Your task: When you copy the entries, keep every word exactly as it stands.

Dataset:
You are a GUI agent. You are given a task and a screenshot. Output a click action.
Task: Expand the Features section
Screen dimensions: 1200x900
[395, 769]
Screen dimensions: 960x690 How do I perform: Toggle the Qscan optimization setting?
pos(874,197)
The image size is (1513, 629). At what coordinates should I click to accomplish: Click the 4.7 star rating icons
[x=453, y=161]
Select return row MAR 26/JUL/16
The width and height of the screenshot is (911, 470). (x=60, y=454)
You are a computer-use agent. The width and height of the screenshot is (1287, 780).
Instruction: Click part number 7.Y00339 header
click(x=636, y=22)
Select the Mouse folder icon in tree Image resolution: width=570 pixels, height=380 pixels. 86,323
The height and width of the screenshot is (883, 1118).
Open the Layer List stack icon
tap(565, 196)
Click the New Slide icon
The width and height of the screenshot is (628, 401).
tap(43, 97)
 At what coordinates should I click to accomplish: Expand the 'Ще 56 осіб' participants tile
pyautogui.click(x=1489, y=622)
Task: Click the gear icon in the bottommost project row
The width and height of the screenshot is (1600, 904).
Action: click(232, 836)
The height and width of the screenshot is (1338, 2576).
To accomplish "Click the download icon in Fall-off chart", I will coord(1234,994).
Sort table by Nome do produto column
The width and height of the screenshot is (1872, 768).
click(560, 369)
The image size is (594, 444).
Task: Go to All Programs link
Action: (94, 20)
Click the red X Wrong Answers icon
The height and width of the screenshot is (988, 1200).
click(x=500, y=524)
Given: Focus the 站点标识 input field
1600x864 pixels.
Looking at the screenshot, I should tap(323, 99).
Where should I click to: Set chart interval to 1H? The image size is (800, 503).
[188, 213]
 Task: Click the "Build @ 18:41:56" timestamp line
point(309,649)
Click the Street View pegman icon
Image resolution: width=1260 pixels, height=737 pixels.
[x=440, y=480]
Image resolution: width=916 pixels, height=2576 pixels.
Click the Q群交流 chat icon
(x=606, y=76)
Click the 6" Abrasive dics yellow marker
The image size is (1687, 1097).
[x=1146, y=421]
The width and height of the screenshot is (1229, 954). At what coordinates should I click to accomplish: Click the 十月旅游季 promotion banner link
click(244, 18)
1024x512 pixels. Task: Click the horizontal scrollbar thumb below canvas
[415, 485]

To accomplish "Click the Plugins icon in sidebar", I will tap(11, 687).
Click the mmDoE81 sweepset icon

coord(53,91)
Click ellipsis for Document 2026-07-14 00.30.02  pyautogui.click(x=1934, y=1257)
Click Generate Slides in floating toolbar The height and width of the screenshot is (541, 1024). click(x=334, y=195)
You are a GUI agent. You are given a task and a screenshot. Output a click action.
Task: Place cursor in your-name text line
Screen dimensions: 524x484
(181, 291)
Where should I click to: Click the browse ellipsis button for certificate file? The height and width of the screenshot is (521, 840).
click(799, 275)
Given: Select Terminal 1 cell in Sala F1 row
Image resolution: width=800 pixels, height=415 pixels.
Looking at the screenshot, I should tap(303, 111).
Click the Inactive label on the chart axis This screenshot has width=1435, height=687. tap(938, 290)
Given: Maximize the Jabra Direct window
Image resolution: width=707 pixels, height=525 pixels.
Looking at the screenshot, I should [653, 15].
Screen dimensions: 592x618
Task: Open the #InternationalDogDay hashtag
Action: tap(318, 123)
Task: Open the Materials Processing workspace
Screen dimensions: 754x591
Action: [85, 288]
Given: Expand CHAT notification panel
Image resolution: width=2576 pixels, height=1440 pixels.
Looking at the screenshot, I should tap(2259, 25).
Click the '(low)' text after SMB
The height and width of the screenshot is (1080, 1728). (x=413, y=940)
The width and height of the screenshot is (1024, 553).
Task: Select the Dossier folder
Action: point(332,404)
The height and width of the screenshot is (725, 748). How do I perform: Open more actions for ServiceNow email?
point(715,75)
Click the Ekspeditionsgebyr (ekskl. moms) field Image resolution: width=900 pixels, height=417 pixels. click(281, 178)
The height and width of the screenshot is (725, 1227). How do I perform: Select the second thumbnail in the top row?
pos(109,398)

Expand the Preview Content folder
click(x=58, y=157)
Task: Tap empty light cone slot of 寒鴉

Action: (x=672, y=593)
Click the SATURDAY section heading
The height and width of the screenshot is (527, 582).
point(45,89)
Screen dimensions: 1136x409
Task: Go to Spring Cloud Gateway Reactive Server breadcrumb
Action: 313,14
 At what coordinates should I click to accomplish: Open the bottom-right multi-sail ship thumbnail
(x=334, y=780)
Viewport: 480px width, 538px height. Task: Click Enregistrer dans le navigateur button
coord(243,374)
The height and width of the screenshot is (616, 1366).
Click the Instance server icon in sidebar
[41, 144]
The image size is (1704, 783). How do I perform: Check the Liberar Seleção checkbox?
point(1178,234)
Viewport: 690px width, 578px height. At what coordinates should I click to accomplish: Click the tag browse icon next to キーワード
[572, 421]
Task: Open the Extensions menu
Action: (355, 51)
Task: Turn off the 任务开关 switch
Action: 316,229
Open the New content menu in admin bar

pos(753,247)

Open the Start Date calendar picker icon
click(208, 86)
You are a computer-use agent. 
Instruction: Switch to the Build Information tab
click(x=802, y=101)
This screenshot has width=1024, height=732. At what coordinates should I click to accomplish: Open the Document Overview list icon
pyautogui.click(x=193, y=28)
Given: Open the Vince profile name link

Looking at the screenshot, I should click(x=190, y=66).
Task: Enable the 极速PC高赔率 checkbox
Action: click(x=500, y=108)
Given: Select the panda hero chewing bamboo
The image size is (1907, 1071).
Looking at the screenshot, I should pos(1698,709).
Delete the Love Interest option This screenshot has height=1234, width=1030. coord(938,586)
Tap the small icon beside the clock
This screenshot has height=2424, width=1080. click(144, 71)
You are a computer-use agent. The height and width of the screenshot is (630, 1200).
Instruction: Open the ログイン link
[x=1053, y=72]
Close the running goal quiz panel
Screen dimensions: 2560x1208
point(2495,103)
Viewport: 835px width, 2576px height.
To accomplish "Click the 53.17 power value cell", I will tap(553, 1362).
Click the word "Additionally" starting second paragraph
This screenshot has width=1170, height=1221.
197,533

Solution:
You are a GUI agent. You are given a task and a screenshot. Output a click action.
Task: Expand the Features section
Screen dimensions: 1200x900
[395, 769]
Screen dimensions: 960x690 How do I perform: Toggle the Qscan optimization setting?
pos(874,197)
The image size is (1513, 629). At what coordinates should I click to accomplish: Click the 4.7 star rating icons
[x=453, y=161]
Select return row MAR 26/JUL/16
The width and height of the screenshot is (911, 470). (x=60, y=454)
You are a computer-use agent. The width and height of the screenshot is (1287, 780).
Instruction: Click part number 7.Y00339 header
click(x=636, y=22)
Select the Mouse folder icon in tree Image resolution: width=570 pixels, height=380 pixels. 86,323
The height and width of the screenshot is (883, 1118).
Open the Layer List stack icon
tap(565, 196)
Click the New Slide icon
The width and height of the screenshot is (628, 401).
tap(43, 97)
 At what coordinates should I click to accomplish: Expand the 'Ще 56 осіб' participants tile
pyautogui.click(x=1489, y=622)
Task: Click the gear icon in the bottommost project row
The width and height of the screenshot is (1600, 904).
Action: click(232, 836)
The height and width of the screenshot is (1338, 2576).
To accomplish "Click the download icon in Fall-off chart", I will coord(1234,994).
Sort table by Nome do produto column
The width and height of the screenshot is (1872, 768).
click(560, 369)
The image size is (594, 444).
Task: Go to All Programs link
Action: (94, 20)
Click the red X Wrong Answers icon
The height and width of the screenshot is (988, 1200).
click(x=500, y=524)
Given: Focus the 站点标识 input field
1600x864 pixels.
Looking at the screenshot, I should tap(323, 99).
Where should I click to: Set chart interval to 1H? The image size is (800, 503).
[188, 213]
 Task: Click the "Build @ 18:41:56" timestamp line
point(309,649)
Click the Street View pegman icon
Image resolution: width=1260 pixels, height=737 pixels.
[x=440, y=480]
Image resolution: width=916 pixels, height=2576 pixels.
Click the Q群交流 chat icon
(x=606, y=76)
Click the 6" Abrasive dics yellow marker
The image size is (1687, 1097).
[x=1146, y=421]
The width and height of the screenshot is (1229, 954). At what coordinates should I click to accomplish: Click the 十月旅游季 promotion banner link
click(244, 18)
1024x512 pixels. Task: Click the horizontal scrollbar thumb below canvas
[415, 485]

To accomplish "Click the Plugins icon in sidebar", I will tap(11, 687).
Click the mmDoE81 sweepset icon

coord(53,91)
Click ellipsis for Document 2026-07-14 00.30.02  pyautogui.click(x=1934, y=1257)
Click Generate Slides in floating toolbar The height and width of the screenshot is (541, 1024). click(x=334, y=195)
You are a GUI agent. You are given a task and a screenshot. Output a click action.
Task: Place cursor in your-name text line
Screen dimensions: 524x484
(181, 291)
Where should I click to: Click the browse ellipsis button for certificate file? The height and width of the screenshot is (521, 840).
click(799, 275)
Given: Select Terminal 1 cell in Sala F1 row
Image resolution: width=800 pixels, height=415 pixels.
Looking at the screenshot, I should tap(303, 111).
Click the Inactive label on the chart axis This screenshot has width=1435, height=687. tap(938, 290)
Given: Maximize the Jabra Direct window
Image resolution: width=707 pixels, height=525 pixels.
Looking at the screenshot, I should [653, 15].
Screen dimensions: 592x618
Task: Open the #InternationalDogDay hashtag
Action: tap(318, 123)
Task: Open the Materials Processing workspace
Screen dimensions: 754x591
Action: [85, 288]
Given: Expand CHAT notification panel
Image resolution: width=2576 pixels, height=1440 pixels.
Looking at the screenshot, I should tap(2259, 25).
Click the '(low)' text after SMB
The height and width of the screenshot is (1080, 1728). (x=413, y=940)
The width and height of the screenshot is (1024, 553).
Task: Select the Dossier folder
Action: point(332,404)
The height and width of the screenshot is (725, 748). How do I perform: Open more actions for ServiceNow email?
point(715,75)
Click the Ekspeditionsgebyr (ekskl. moms) field Image resolution: width=900 pixels, height=417 pixels. click(281, 178)
The height and width of the screenshot is (725, 1227). How do I perform: Select the second thumbnail in the top row?
pos(109,398)

Expand the Preview Content folder
click(x=58, y=157)
Task: Tap empty light cone slot of 寒鴉

Action: (x=672, y=593)
Click the SATURDAY section heading
The height and width of the screenshot is (527, 582).
point(45,89)
Screen dimensions: 1136x409
Task: Go to Spring Cloud Gateway Reactive Server breadcrumb
Action: 313,14
 At what coordinates should I click to accomplish: Open the bottom-right multi-sail ship thumbnail
(x=334, y=780)
Viewport: 480px width, 538px height. Task: Click Enregistrer dans le navigateur button
coord(243,374)
The height and width of the screenshot is (616, 1366).
Click the Instance server icon in sidebar
[41, 144]
The image size is (1704, 783). How do I perform: Check the Liberar Seleção checkbox?
point(1178,234)
Viewport: 690px width, 578px height. At what coordinates should I click to accomplish: Click the tag browse icon next to キーワード
[572, 421]
Task: Open the Extensions menu
Action: (355, 51)
Task: Turn off the 任务开关 switch
Action: 316,229
Open the New content menu in admin bar

pos(753,247)

Open the Start Date calendar picker icon
click(208, 86)
You are a computer-use agent. 
Instruction: Switch to the Build Information tab
click(x=802, y=101)
This screenshot has width=1024, height=732. At what coordinates should I click to accomplish: Open the Document Overview list icon
pyautogui.click(x=193, y=28)
Given: Open the Vince profile name link

Looking at the screenshot, I should click(x=190, y=66).
Task: Enable the 极速PC高赔率 checkbox
Action: click(x=500, y=108)
Given: Select the panda hero chewing bamboo
The image size is (1907, 1071).
Looking at the screenshot, I should pos(1698,709).
Delete the Love Interest option This screenshot has height=1234, width=1030. coord(938,586)
Tap the small icon beside the clock
This screenshot has height=2424, width=1080. click(144, 71)
You are a computer-use agent. The height and width of the screenshot is (630, 1200).
Instruction: Open the ログイン link
[x=1053, y=72]
Close the running goal quiz panel
Screen dimensions: 2560x1208
point(2495,103)
Viewport: 835px width, 2576px height.
To accomplish "Click the 53.17 power value cell", I will tap(553, 1362).
Click the word "Additionally" starting second paragraph
This screenshot has width=1170, height=1221.
197,533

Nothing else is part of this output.